You scrunch up your face. “No. I’m making these for the next few days –and to share, which you should be so lucky.”
“Indeed I am.” He kisses the top of your head, then clarifies. “I was merely concerned. It is important to watch sugar levels.”
“Gestational diabetes and all that, I know,” you agree, nodding. “But my bloodwork’s been good so far.”
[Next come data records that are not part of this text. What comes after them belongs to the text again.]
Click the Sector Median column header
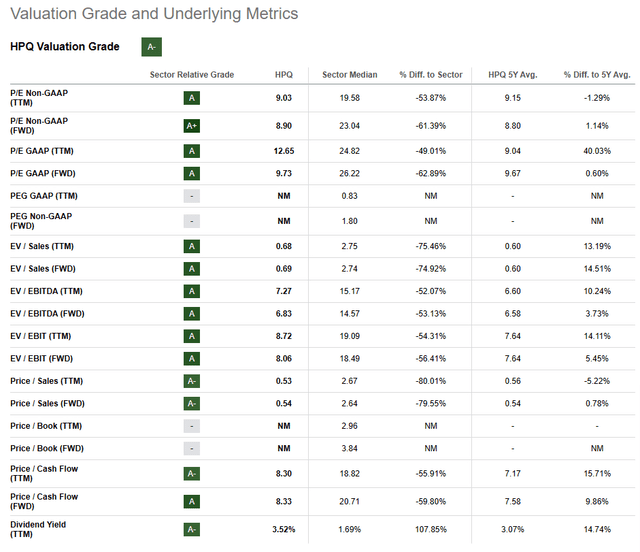The width and height of the screenshot is (640, 552). [x=348, y=75]
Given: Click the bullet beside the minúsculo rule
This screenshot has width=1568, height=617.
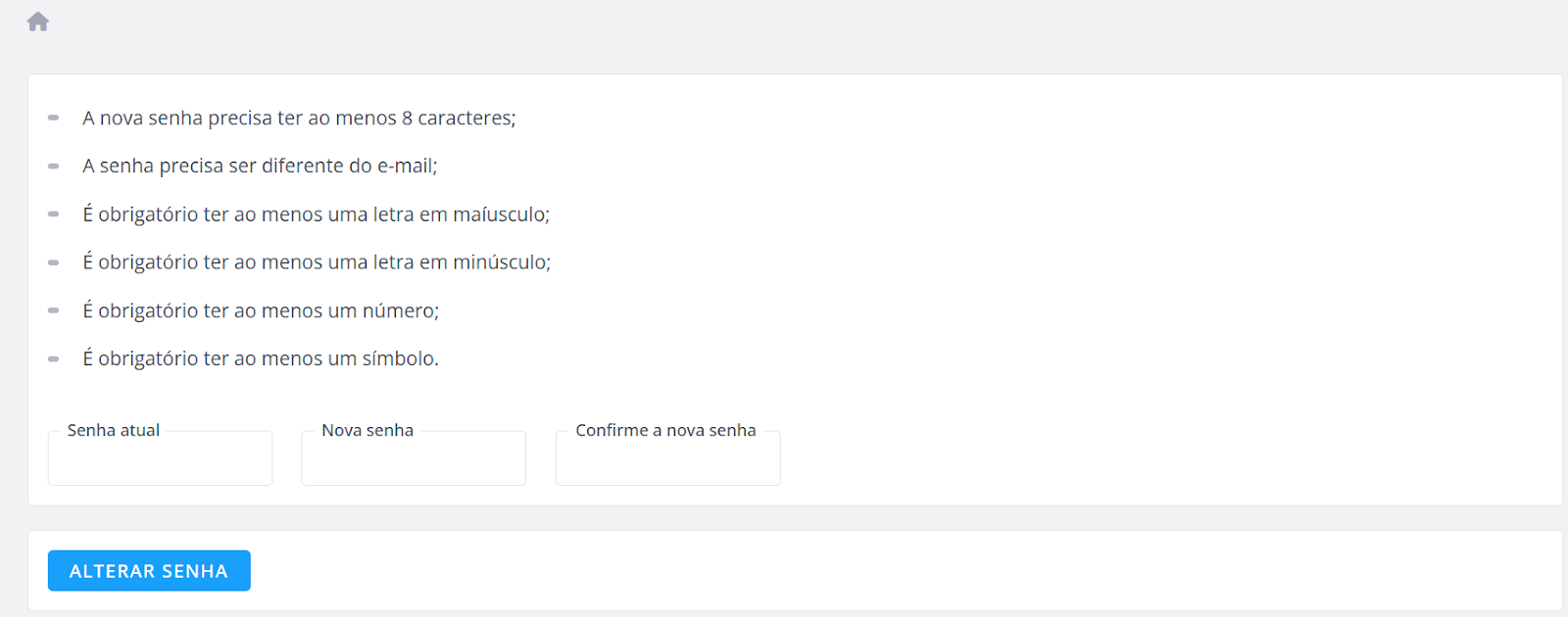Looking at the screenshot, I should pos(54,262).
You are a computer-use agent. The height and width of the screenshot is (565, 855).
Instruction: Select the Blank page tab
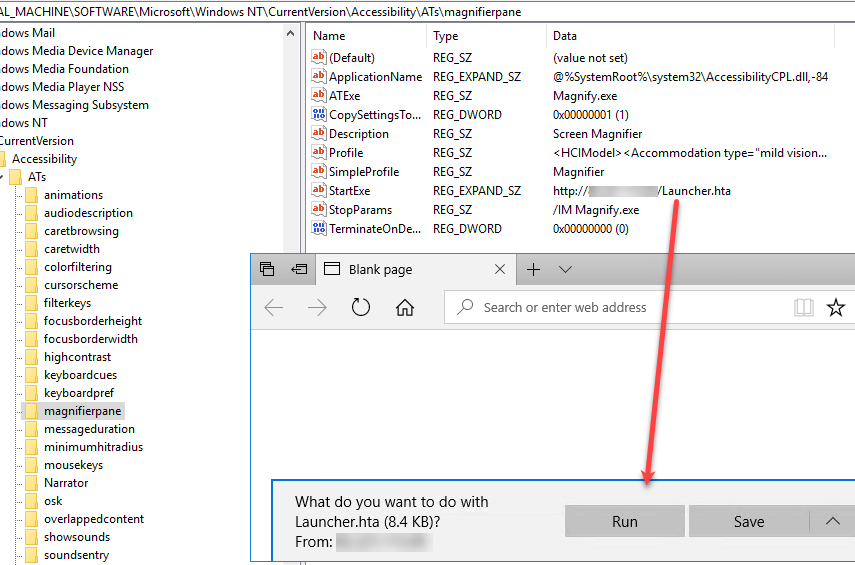coord(400,269)
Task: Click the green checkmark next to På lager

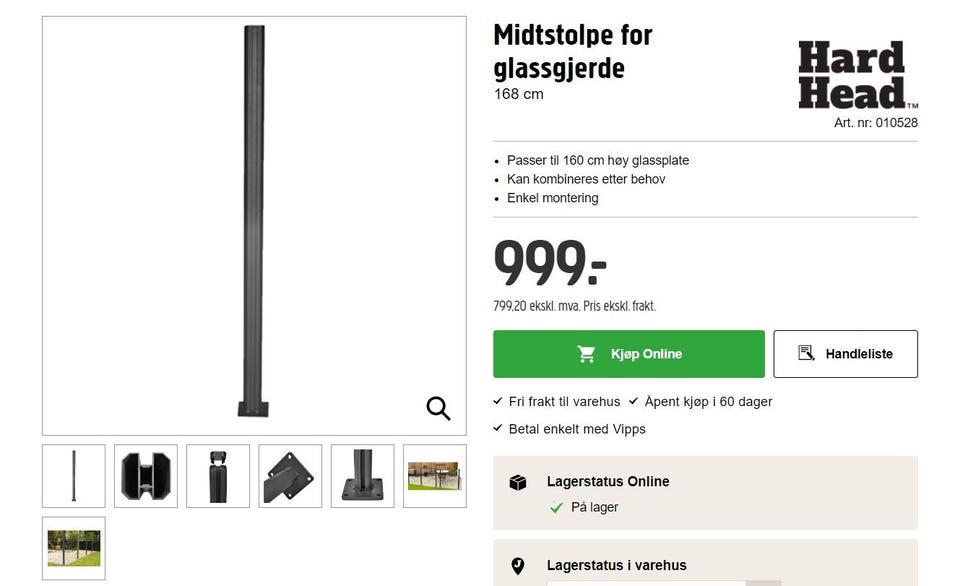Action: 557,508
“I know,” Piotr says, though the tightness in his chest and throat doesn’t ease. “But is good to be careful.” He waits until you use up the last of your chocolate, then clears his throat. “I… I have something to show you.”
“Ooh, what is it?” You ask as you carry your plate of strawberries to the fridge.
Piotr swallows hard as anxiety crests over the back of his head. He takes a deep breath, steels himself, then lets it out. It is okay to be happy. “I have sketches for nursery.”
“Really?” You gasp, delighted, and beam at him. “Let me wash my hands, then show me!”
He opens the sketchpad and sets it upon a clean portion of the counter. He puts one arm around your shoulders when you come over to inspect his work. “This is for main wall, and these are accents to go on other walls.”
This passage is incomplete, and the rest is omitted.